■ Data records:

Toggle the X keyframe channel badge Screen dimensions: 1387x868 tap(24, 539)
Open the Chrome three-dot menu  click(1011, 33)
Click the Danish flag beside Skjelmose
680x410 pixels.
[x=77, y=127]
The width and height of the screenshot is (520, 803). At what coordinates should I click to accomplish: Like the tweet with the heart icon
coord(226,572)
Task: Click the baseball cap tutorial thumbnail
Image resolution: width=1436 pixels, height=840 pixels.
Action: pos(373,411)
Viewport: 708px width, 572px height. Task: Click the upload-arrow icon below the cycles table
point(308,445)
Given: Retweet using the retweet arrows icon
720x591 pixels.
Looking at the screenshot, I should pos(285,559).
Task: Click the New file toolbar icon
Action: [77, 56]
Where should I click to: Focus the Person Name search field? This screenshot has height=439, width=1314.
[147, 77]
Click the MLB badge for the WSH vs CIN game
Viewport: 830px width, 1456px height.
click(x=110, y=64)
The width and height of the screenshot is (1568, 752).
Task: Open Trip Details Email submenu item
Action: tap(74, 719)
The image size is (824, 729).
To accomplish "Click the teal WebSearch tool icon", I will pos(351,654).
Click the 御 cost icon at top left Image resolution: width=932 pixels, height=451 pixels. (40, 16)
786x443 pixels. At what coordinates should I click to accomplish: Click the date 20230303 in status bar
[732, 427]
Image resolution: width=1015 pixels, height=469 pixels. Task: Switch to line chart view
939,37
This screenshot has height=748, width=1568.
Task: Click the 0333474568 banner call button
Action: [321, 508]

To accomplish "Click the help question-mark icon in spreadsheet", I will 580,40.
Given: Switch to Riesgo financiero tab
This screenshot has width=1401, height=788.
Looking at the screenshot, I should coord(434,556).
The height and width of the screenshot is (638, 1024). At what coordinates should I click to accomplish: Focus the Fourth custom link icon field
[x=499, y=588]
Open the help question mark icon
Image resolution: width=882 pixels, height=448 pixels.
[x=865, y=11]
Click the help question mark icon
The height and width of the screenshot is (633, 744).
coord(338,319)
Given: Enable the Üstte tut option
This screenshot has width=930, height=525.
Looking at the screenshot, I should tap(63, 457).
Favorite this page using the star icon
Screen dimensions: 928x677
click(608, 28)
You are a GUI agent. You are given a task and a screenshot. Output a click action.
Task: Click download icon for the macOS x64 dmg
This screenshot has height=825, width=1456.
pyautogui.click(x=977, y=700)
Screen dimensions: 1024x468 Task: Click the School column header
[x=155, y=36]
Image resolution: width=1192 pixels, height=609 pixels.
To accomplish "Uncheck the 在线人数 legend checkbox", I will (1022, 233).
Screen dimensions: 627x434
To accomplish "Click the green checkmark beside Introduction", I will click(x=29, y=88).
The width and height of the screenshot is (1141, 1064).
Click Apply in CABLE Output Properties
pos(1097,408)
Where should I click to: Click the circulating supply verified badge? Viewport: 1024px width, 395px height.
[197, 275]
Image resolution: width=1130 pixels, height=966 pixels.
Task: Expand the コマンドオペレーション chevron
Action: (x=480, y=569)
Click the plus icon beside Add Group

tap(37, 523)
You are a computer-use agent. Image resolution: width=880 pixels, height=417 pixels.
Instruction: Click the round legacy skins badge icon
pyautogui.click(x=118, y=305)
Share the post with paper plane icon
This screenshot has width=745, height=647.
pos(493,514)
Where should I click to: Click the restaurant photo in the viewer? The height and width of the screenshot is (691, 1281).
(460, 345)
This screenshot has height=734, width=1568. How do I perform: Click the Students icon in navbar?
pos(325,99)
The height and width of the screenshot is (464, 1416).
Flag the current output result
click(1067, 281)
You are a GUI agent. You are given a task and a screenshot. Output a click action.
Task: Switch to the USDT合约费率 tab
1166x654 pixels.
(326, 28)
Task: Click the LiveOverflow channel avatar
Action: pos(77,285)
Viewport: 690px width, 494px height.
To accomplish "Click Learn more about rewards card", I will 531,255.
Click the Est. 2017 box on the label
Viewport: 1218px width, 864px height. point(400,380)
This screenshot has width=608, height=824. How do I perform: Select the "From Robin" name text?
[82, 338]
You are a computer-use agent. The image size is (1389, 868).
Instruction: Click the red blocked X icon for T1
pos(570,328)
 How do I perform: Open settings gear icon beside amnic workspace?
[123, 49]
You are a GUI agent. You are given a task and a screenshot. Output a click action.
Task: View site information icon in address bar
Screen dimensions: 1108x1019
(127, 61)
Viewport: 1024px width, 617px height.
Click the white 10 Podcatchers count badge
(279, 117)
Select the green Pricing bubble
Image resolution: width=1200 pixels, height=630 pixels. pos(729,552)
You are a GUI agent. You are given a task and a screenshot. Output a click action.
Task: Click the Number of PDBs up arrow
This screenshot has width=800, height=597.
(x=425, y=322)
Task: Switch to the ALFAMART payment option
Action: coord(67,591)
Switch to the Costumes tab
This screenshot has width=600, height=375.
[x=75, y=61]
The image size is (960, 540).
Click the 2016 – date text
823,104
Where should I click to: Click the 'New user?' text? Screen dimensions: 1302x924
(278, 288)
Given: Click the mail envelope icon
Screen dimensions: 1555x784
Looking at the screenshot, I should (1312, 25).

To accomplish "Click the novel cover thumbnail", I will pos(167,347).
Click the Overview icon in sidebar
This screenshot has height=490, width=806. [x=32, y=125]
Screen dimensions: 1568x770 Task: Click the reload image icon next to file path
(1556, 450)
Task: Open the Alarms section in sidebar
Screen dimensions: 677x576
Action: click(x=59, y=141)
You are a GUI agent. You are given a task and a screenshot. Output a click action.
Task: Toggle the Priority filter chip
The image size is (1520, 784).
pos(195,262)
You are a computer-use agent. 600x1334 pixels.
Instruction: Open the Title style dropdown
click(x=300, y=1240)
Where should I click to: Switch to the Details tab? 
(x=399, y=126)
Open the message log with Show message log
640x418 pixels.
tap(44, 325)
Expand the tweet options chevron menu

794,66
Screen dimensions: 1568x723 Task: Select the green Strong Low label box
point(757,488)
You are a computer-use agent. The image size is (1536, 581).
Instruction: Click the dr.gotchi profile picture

■ Task goal: Scan the material above. Copy each line where "Toggle" occurs.

■ Result:
Toggle the X keyframe channel badge Screen dimensions: 1387x868 tap(24, 539)
Task: Toggle the Priority filter chip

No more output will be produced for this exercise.